── Vorliegender Text

Kroatien erscheint in der Reiseliteratur im 18. und frühen 19. Jahrhundert als das Fremde, als die Grenze, nicht zuletzt auch entsprechend der große Teile der Region tatsächlich umfassenden Militärgrenze. Blickt man nun vor diesem Hintergrund auf die tatsächlich erfolgten Reisen, so liegen Fragen nach der Motivation für das Unternehmen, nach dem Verlauf und nicht zuletzt nach dem Grund für die Aufzeichnung auf der Hand. Zur Beantwortung derartiger Fragen dienten der Autorin imagologische, historische, kultur- und literaturgeschichtliche Einbettungen.

────
── Bereitgestellte Daten

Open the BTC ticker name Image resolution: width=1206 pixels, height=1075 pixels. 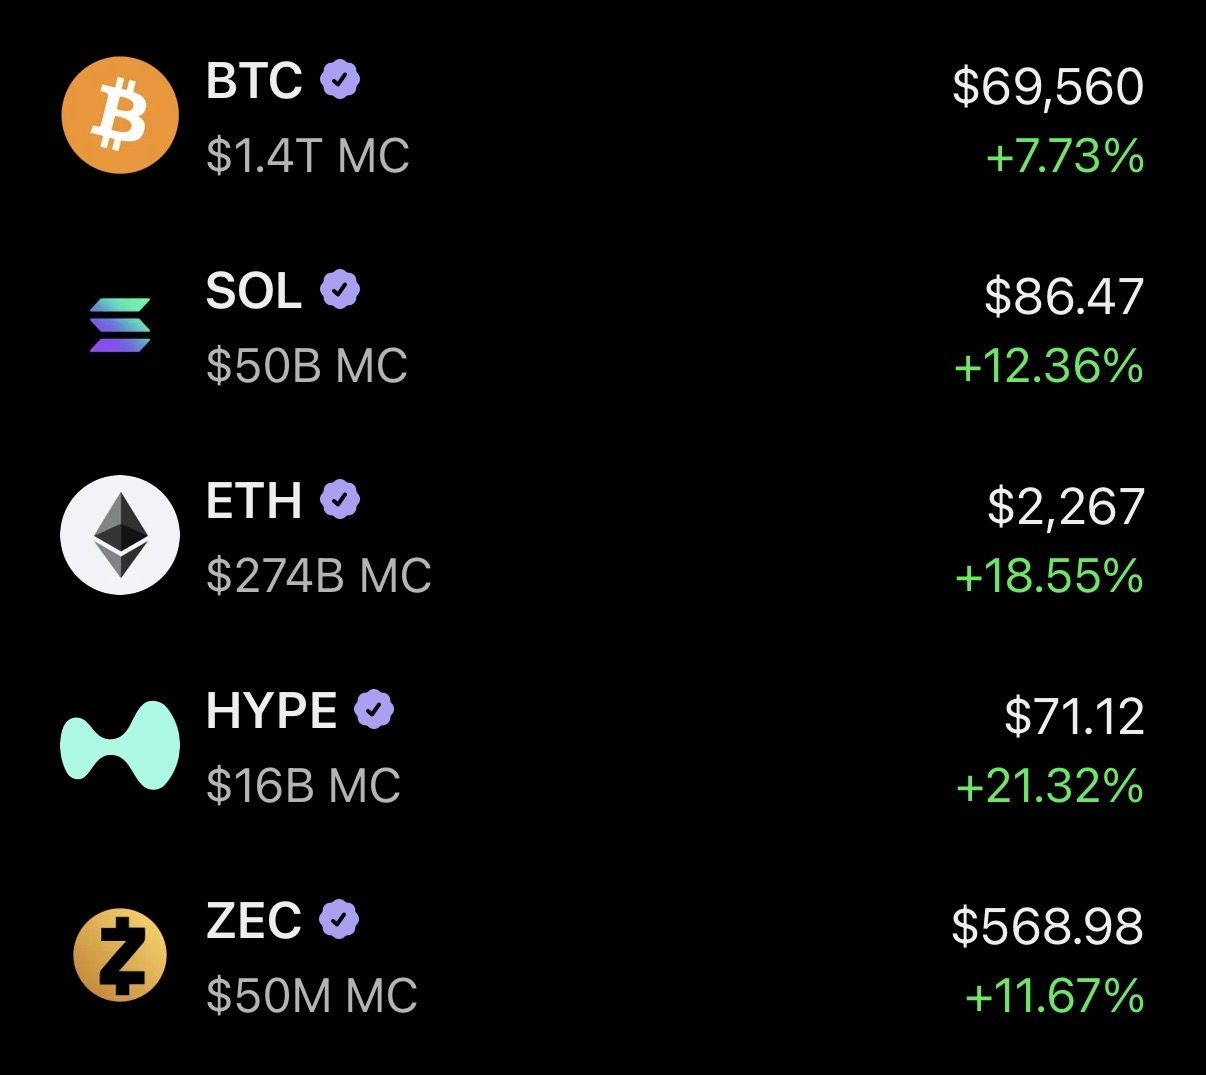pos(254,81)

────

_Schriftliche Aufgabe A:_ Kannst du aus dem Text über Kroatien in der Reiseliteratur alles von „Kroatien erscheint in“ bis hinunter zu „und literaturgeschichtliche Einbettungen.“ kopieren?
_Schriftliche Aufgabe B:_ Welche Arten von Einbettungen dienten der Autorin laut dem Text über Kroatien in der Reiseliteratur zur Beantwortung der Fragen?

_Ergebnis A:_
Kroatien erscheint in der Reiseliteratur im 18. und frühen 19. Jahrhundert als das Fremde, als die Grenze, nicht zuletzt auch entsprechend der große Teile der Region tatsächlich umfassenden Militärgrenze. Blickt man nun vor diesem Hintergrund auf die tatsächlich erfolgten Reisen, so liegen Fragen nach der Motivation für das Unternehmen, nach dem Verlauf und nicht zuletzt nach dem Grund für die Aufzeichnung auf der Hand. Zur Beantwortung derartiger Fragen dienten der Autorin imagologische, historische, kultur- und literaturgeschichtliche Einbettungen.

_Ergebnis B:_
- imagologische Einbettungen
- historische Einbettungen
- kulturgeschichtliche Einbettungen
- literaturgeschichtliche Einbettungen